Scenario: A patient presented to your practice with pneumonia. The history and physical exam revealed a white blood count (WBC) of 14,000, respiratory rate of 24, 102°F temperature, heart rate of 120 BPM, and hypotension.

Since the patient was showing a high WBC, fever, low respiratory rate, and an elevated heart rate, there’s a possibility that they may have an infection in addition to the pneumonia. An open-ended query of “Please document the patient’s condition and causative organism, if known, in the medical record,” allows the physician to use their clinical judgment to make a determination on the patient’s condition.

Give the Provider Options to Answer Your Query

Multiple choice queries can be useful when faced with several diagnoses that are supported by the medical record. “There’s not a minimum number or a maximum number of diagnoses that you should include on that list, but you need to make sure that they’re all clinically viable,” Kirshner said.

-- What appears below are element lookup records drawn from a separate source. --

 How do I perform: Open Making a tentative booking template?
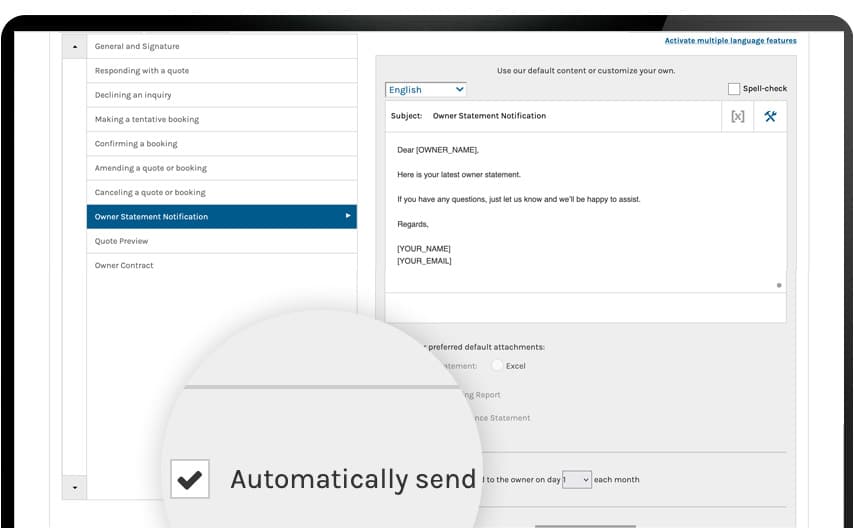click(147, 119)
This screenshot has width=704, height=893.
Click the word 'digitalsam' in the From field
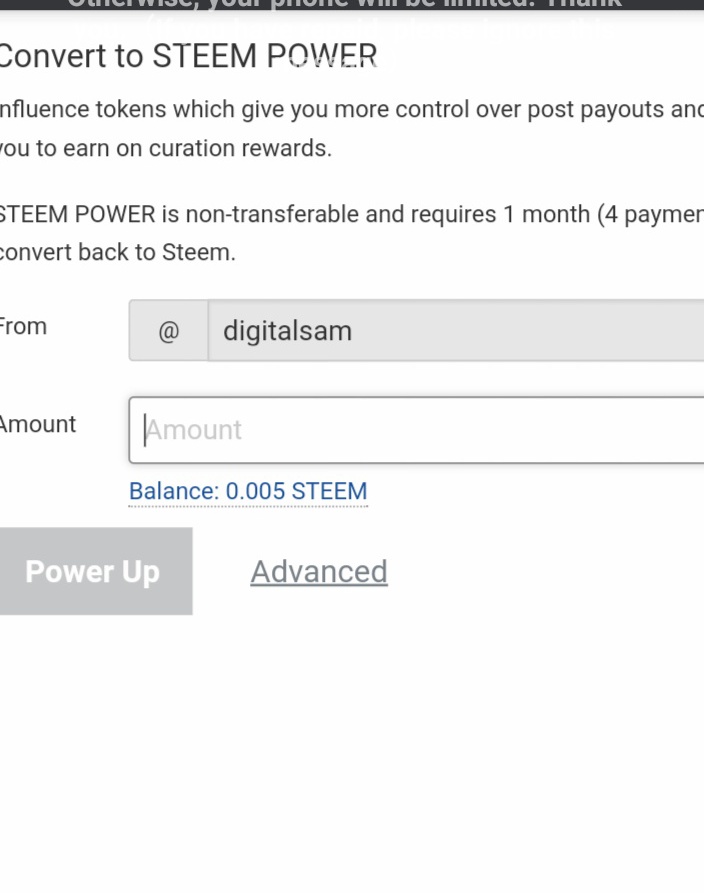click(x=287, y=331)
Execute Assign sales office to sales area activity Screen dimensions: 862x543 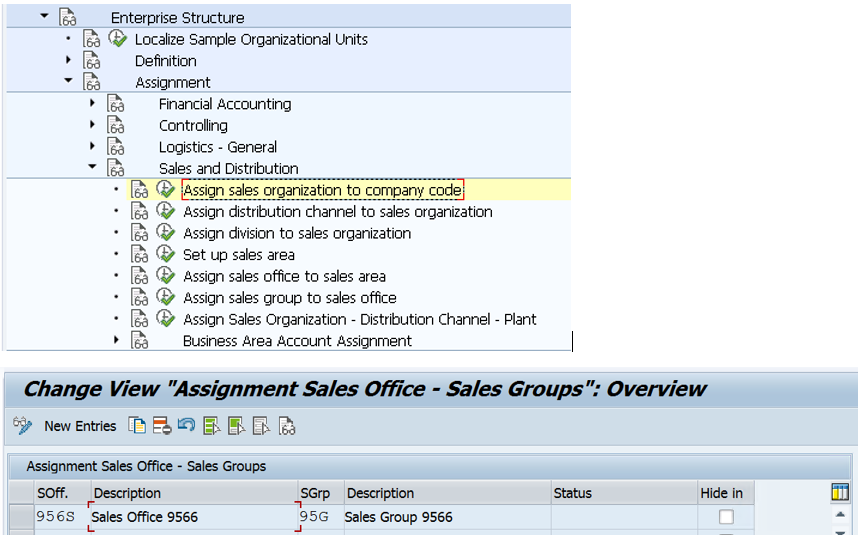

You should also provide choices that allow the physician to state that the patient’s condition is undetermined at this time or the condition is another option that wasn’t thought of originally.

The last type of query that you can use to receive clarification are Yes/No queries. Yes/No queries can be used to:

  • Identify cause-and-effect relationships
  • Identify manifestation and cause
  • Clarify conditions and diagnostic findings
  • Look at conflicting documentation between providers

At the same time, Yes/No queries cannot be used to introduce a new diagnosis — you may only ask the provider questions related to the clinical indicators.

Do Yes/No queries fall under leading queries? “Asking for clarification is not leading. We’re giving the providers the options of what this would be and then letting them use their clinical knowledge to tell you ‘Yes, it is’ or ‘No, it’s not,’” Kirshner said.